This dish is hearty and appetizing, perfect for a satisfying meal. Don’t be afraid to make extra, as these cabbage rolls are sure to disappear quickly!
- 2 large heads of Napa cabbage
- 500 g of ground meat (beef recommended)
- 90 g of rice (uncooked)
- 2 onions
- 2 carrots
- 500 ml of homemade tomato sauce (or substitute with peeled fresh tomatoes or water with tomato paste)
- 2 bay leaves
- Ground allspice, ground pepper, salt, paprika
- Vegetable oil for frying
- Sour cream and chopped herbs for serving
Prepare all the ingredients.
Parboil the rice until partially cooked, then rinse thoroughly under running water to remove excess starch.
Prepare the vegetables for sautéing: peel the carrots and onions.
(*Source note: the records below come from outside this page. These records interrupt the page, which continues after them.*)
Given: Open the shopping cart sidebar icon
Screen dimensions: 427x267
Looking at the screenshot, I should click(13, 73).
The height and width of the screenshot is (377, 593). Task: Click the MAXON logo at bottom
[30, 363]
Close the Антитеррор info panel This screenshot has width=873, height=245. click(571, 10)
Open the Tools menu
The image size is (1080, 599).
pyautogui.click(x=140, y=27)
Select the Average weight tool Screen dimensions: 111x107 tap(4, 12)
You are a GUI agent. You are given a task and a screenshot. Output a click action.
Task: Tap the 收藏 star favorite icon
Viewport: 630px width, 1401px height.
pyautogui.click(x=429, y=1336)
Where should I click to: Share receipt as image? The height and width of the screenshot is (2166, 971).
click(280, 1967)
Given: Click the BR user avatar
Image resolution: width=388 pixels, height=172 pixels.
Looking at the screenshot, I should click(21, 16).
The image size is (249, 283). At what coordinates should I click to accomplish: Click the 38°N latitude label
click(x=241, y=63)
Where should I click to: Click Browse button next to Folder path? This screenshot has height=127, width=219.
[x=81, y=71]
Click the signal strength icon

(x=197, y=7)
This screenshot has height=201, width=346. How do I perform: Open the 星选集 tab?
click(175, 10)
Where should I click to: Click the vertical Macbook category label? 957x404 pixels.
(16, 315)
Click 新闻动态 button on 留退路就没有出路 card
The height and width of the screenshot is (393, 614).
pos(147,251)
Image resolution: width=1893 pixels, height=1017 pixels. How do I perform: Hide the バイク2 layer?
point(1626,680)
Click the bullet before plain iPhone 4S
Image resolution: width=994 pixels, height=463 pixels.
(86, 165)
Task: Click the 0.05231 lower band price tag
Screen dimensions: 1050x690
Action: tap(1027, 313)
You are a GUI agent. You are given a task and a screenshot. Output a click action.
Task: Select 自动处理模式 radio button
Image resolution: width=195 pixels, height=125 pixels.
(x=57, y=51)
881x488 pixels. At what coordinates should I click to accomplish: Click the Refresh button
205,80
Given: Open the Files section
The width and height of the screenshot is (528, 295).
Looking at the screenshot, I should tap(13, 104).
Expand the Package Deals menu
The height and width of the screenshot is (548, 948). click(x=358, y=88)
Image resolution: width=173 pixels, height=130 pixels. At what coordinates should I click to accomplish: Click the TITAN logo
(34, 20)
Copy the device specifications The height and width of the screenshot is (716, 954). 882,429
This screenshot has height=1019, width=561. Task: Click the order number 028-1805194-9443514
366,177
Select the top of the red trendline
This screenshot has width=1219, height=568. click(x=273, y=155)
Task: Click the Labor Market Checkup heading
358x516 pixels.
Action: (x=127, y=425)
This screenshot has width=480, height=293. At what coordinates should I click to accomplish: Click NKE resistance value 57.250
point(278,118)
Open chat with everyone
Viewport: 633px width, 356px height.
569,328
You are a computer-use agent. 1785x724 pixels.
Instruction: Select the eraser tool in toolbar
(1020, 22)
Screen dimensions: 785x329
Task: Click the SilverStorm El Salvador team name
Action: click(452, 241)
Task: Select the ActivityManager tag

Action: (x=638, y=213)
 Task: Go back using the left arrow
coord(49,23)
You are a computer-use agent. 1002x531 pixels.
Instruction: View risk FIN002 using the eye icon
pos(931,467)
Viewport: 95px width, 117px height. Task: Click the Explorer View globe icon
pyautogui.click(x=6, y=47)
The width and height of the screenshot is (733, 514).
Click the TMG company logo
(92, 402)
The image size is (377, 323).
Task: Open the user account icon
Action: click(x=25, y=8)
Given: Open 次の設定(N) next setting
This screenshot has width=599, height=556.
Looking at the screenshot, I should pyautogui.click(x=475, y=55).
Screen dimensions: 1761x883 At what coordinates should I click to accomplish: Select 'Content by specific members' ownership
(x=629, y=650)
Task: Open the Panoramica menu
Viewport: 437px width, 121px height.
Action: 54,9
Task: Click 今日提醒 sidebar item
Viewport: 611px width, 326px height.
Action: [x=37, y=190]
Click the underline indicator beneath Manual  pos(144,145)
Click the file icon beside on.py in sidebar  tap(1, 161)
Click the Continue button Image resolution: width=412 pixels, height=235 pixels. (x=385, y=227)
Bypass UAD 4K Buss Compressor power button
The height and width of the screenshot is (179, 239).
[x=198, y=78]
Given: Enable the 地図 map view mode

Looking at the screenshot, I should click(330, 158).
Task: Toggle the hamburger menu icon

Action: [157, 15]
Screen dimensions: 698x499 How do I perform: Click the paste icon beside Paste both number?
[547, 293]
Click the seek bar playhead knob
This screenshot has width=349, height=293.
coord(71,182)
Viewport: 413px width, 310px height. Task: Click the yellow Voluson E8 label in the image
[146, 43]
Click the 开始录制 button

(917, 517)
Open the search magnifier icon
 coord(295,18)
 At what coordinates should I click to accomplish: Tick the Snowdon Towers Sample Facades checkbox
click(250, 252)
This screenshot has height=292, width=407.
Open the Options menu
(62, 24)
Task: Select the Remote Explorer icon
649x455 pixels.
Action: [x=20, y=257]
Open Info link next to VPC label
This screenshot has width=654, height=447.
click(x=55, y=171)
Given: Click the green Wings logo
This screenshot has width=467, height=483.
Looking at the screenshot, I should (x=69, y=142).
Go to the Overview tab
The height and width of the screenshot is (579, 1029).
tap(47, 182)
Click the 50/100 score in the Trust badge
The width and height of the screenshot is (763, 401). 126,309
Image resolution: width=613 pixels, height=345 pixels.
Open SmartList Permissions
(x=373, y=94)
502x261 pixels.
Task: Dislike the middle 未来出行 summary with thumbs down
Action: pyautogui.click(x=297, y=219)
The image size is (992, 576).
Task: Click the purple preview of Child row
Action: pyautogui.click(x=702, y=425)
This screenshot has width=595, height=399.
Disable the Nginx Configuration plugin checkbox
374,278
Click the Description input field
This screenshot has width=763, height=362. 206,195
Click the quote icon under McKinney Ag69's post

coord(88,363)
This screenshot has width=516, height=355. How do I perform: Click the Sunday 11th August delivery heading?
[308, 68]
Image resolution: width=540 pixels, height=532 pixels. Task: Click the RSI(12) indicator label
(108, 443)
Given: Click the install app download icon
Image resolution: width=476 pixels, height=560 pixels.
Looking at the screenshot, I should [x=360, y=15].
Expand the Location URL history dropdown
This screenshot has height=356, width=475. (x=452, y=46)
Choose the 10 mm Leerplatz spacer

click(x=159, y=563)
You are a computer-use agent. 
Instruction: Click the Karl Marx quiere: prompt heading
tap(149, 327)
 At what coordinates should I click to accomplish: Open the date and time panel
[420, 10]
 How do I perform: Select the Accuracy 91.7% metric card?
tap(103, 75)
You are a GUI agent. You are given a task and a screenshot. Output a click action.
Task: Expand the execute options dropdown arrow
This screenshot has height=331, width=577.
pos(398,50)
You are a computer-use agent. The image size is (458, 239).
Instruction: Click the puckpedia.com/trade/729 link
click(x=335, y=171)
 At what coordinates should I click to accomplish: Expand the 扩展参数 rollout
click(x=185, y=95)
Grate the carrots using a large grater.
Dice the onions into small cubes.
Trim the ends of the Napa cabbage and separate the leaves.
Place the leaves in a deep pot and pour boiling water over them. Let them soften for 5-10 minutes.
Heat 1-2 tablespoons of vegetable oil in a skillet and add the diced onions.
Add a small pinch of sugar for caramelization and sauté until the onions are translucent.
Add the grated carrots to the skillet and mix. Sauté for 5-7 minutes.
Set aside about one-third of the sautéed vegetables in a separate bowl.
Add the homemade tomato sauce (or tomato puree blended in a blender) or dissolve a couple of tablespoons of tomato paste in 300 ml of water.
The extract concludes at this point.